Tuesday, March 22, 2011

Rejecting the Messiah

As we have been studying Acts, we see again and again how Paul preached first in the synagogues. Some of the Jews rejoiced in the message. Others tried to kill the preacher or run him out of town or have him thrown into jail.

When I was growing up, one of my best buddies was Jewish. I always had this notion that our religious difference was because her family just didn't get it that Jesus was the messiah they were waiting for.

Pastor pointed out that the Jews' rejection of Jesus is not because they're lacking information that shows Jesus to be the messiah foretold by the Old Testament Scriptures. The Jews rejected what the Old Testament taught about the messiah. They didn't see their messiah as the suffering servant. They didn't see him as one who would bless the Gentiles as well as the Jews. They didn't see him so much as a savior from sin as a savior from their political enemies.

Some Jews believed in Jesus. These would be the ones who believed in a merciful Savior for all. They would be the ones who recognized the fulfillment of prophecy in His suffering, death, and resurrection. They would be the ones who believed in a God of love who forgives instead of demands.

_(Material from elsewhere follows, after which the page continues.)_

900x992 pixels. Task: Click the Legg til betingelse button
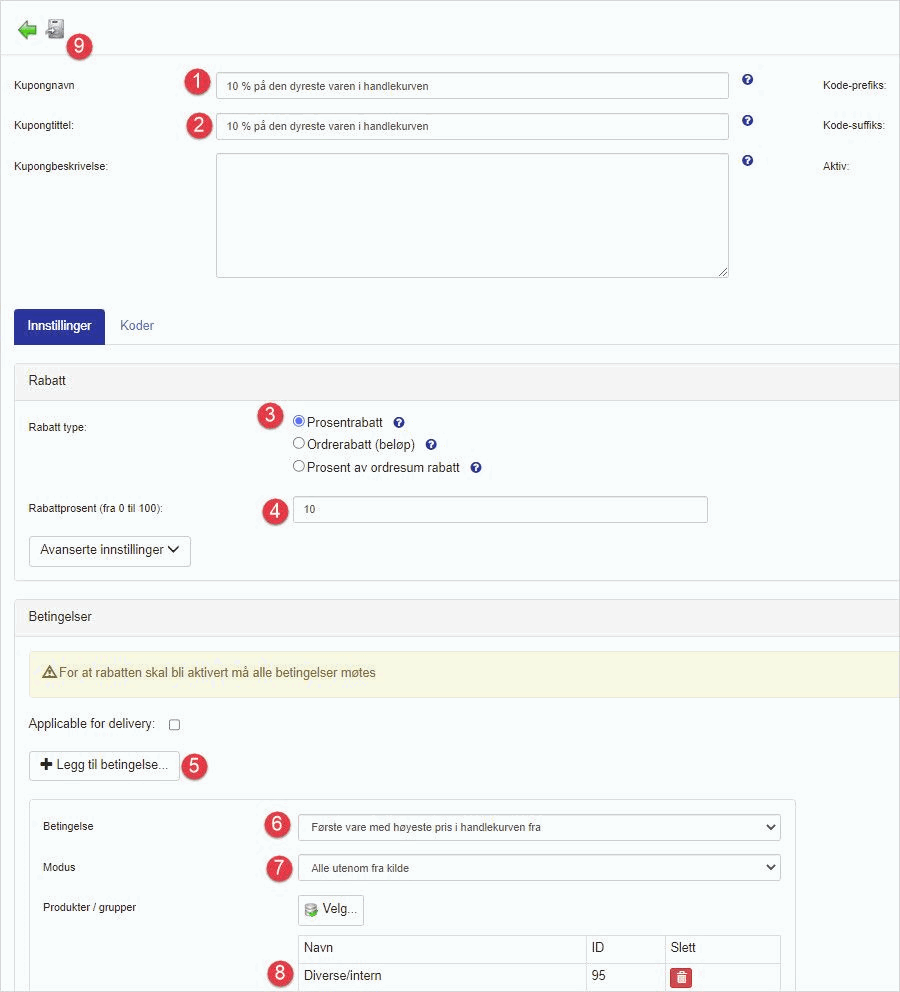(104, 765)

The Jews who didn't believe in Jesus were the Jews who all along had misunderstood the God of the Old Testament, who had perceived him to be a vengeful god, and who expended their efforts trying to get in his good graces. So when Jesus came, forgiving prostitutes and tax collectors, it wasn't necessarily the person Jesus they were rejecting; rather, they were rejecting all that the Old Testament had said of the messiah-to-come.